Some Rules Relating to Donating Capital Assets
When you donate monetary gifts to charity whether in cash, by check, or credit card, you generally can deduct the full amount on your tax return as long as you meet IRS substantiation requirements.
This is not the case when contributions of capital assets are made.
The issue in question is how to treat capital assets that has appreciated in value.
If you are donating property you acquired within the year you can only deduct your basis in the property, or in layman’s terms, your cost in acquiring that asset.
If you have held those same capital assets for a year or longer such that the assets (stock, securities, real property such as art) long enough to qualify for long-term capital gains treatment under the Internal Revenue Code you are allowed to deduct the fair market value (FMV) as of the date of the donation without incurring the tax on the appreciation. This is a very powerful tool if planned correctly.
Keep in mind that capital assets given as charitable donations are limited to 30 percent of your adjusted gross income (AGI) for the year in which the donation is made. Any excess is carried forward for up to five years for deduction in each of those years if applicable.
There are other issues to consider when giving a capital asset as a donation. If you donate property that is not used to further the tax-exempt function of the charity, your deduction is limited to the property’s basis. This might occur, as an example, if you donate artwork to a museum, but it is never displayed. It is important that one of the conditions of the gift is that it is contingent on the charity using it properly within the realm of the exempt organization’s charitable function.
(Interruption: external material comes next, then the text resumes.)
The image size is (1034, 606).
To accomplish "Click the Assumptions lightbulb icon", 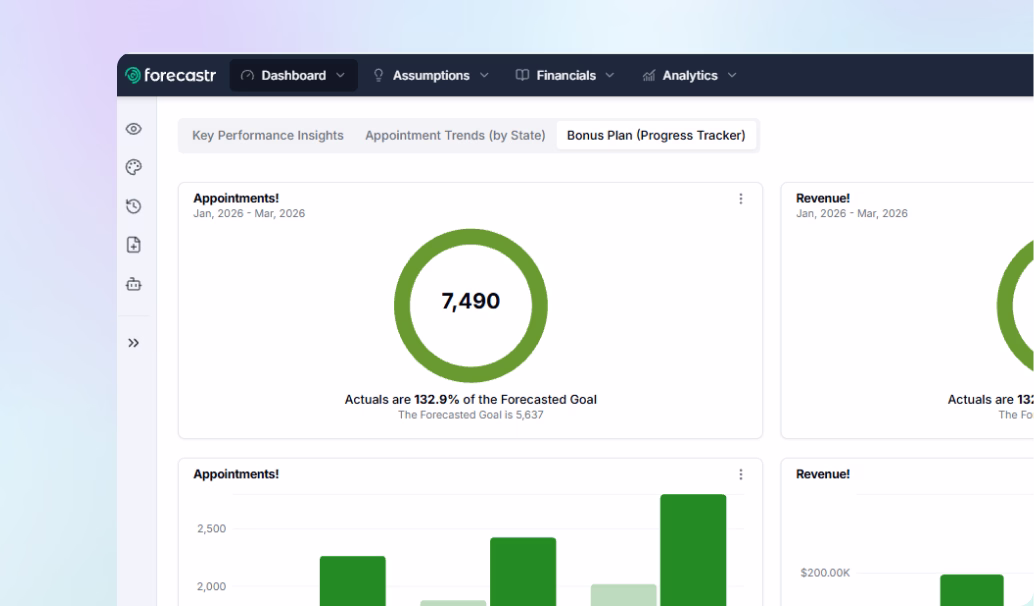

If the property that you are donating has declined substantially in value since you acquired it the deduction is limited to its FMV no matter how long you have held the property. In that instance where that value has declined, if you want to obtain the tax benefit of the loss it might be better if you want to dispose of the asset to sell it, and take the loss rather than donate it depending upon your situation.
Whether or not property has appreciated or depreciated in value, you should obtain an independent appraisal of the current value if not easily ascertainable as it is with stock. The IRS requires independent appraisals for property donations exceeding $5,000.
Keep in mind, for taxpayers with higher taxable income there are overall itemized deduction limitations that may require advance planning to determine if or how much of a benefit you may obtain by making any charitable donations. One must also consider the effect of Alternative Minimum Taxes which also limits the donation benefit.